AWS Lead Data Engineer

Posted by Kavimani V

28 days ago

Job Overview

As a Lead Data Engineer, you are the technical authority responsible for designing and scaling high-performance data architectures on AWS. You bridge the gap between traditional Big Data (ETL/Data Warehousing) and Agentic AI. Your primary mission is to build robust, event-driven pipelines that feed both analytical dashboards and autonomous AI agents using Bedrock and Agentcore.

Responsibilities

Architectural Leadership: Design end-to-end serverless data lakes and lakehouses using S3, Glue, and Redshift. AI Integration: Develop and maintain the data infrastructure for Agentic AI, including Knowledge Bases for Bedrock and tool-calling interfaces for Agentcore. Pipeline Engineering: Build scalable PySpark jobs and Lambda functions to handle real-time and batch data processing. Performance Tuning: Optimize SQL queries, Redshift distribution styles, and Glue DPU allocation to balance performance with cost. Governance & Security: Implement strict IAM policies, data encryption, and monitoring to ensure data privacy and compliance. Mentorship: Lead code reviews, define engineering standards, and mentor junior engineers in modern AI-driven data patterns.

Requirements

Core AWS: Mastery of S3, Glue (ETL/Catalog), Redshift, and Lambda.
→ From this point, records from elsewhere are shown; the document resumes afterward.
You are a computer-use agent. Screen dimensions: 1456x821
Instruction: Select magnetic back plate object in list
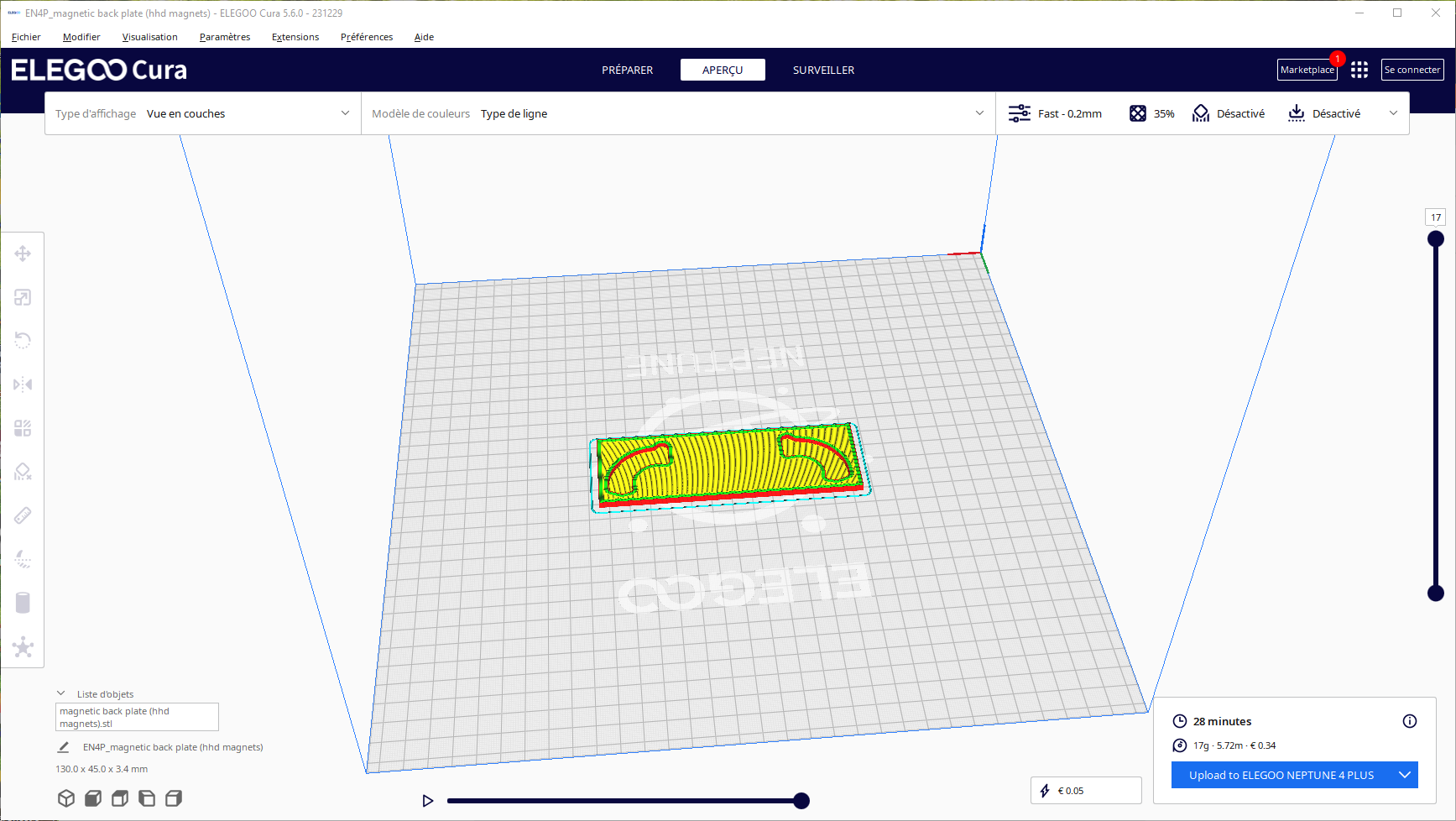(137, 717)
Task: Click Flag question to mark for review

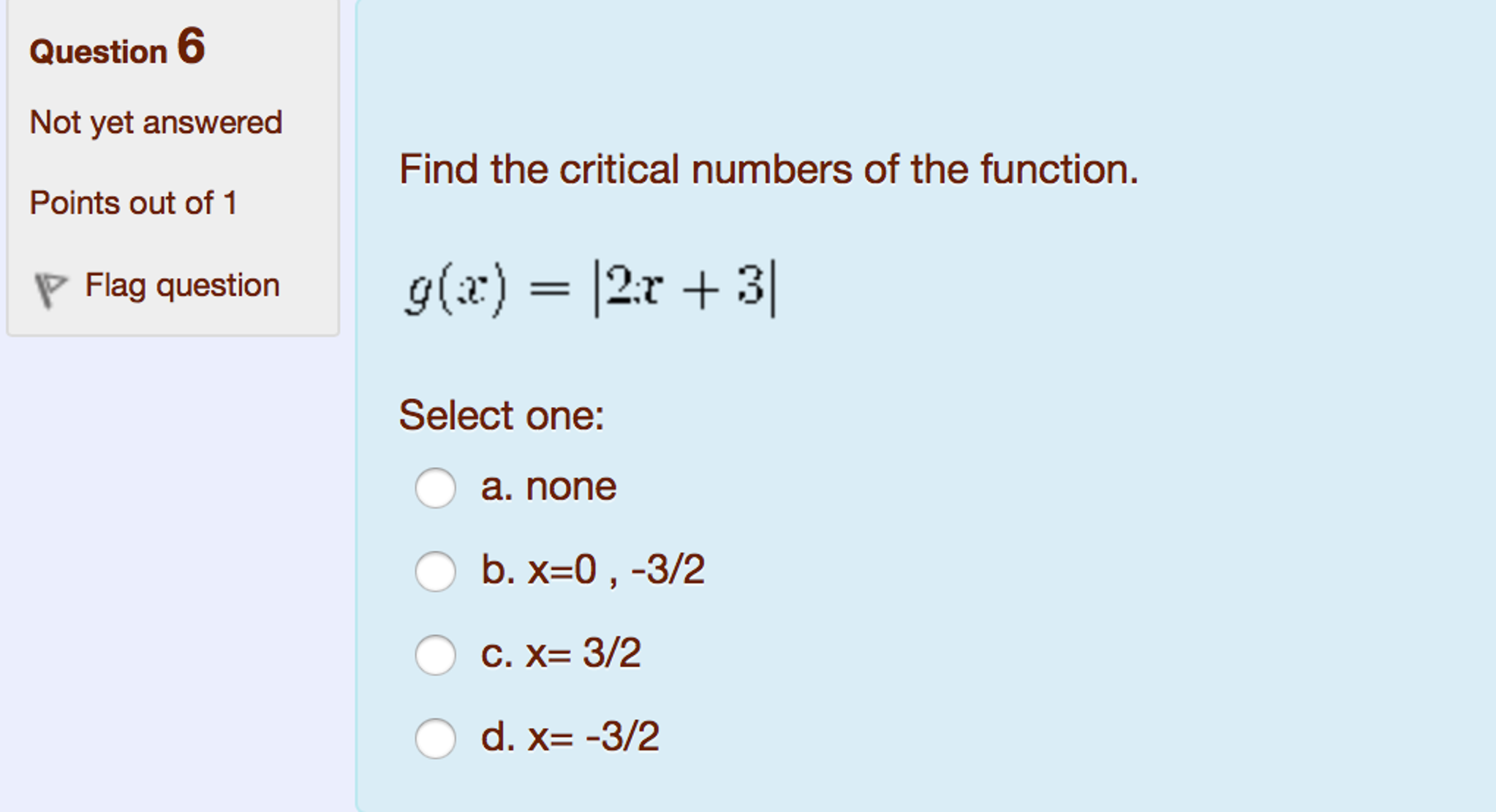Action: tap(181, 286)
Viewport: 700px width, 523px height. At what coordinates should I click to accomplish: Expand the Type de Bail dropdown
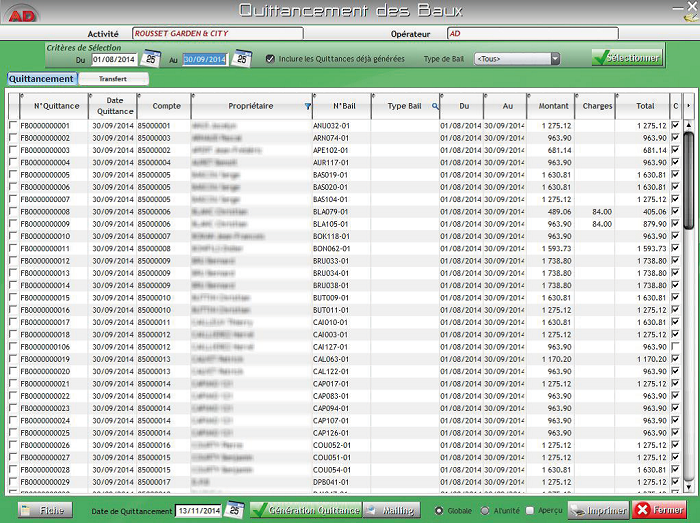556,60
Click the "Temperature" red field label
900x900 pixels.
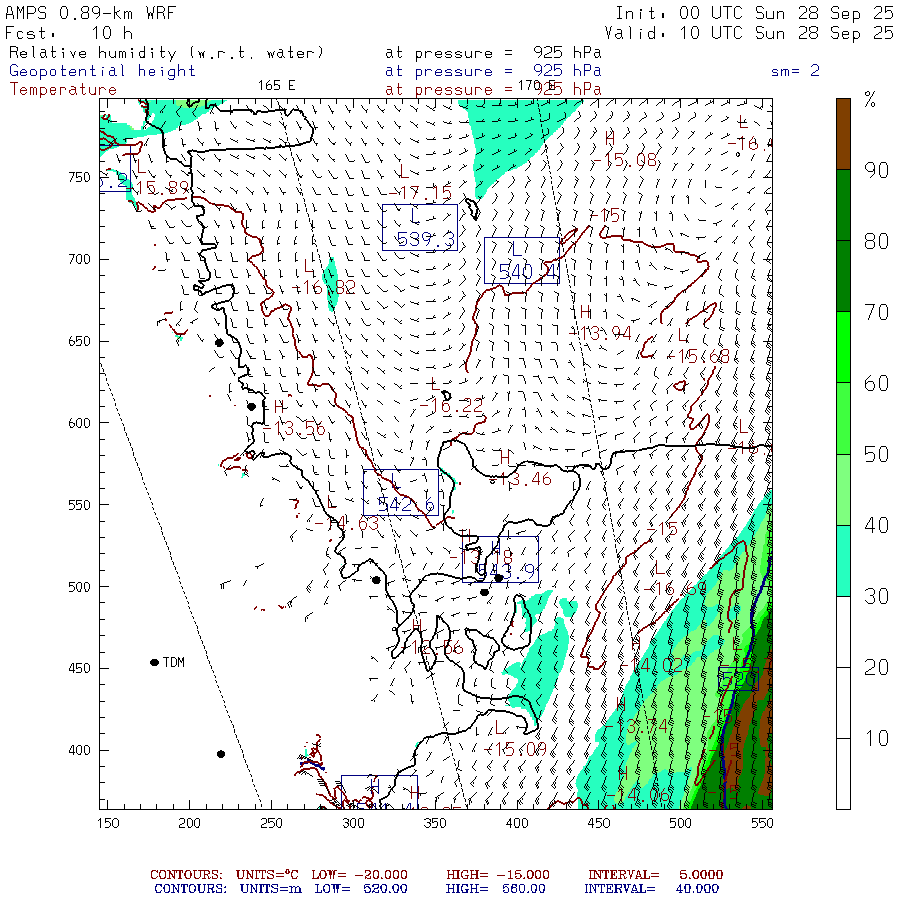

Languages: Expert-level Python, PySpark, and Advanced SQL. Agentic AI: Hands-on experience with Amazon Bedrock (FMs, RAG) and AI orchestration frameworks like Agentcore. Data Modeling: Deep understanding of Star/Snowflake schemas and Data Lakehouse design patterns. DevOps: Experience with CI/CD pipelines (Terraform/CDK) for infrastructure as code.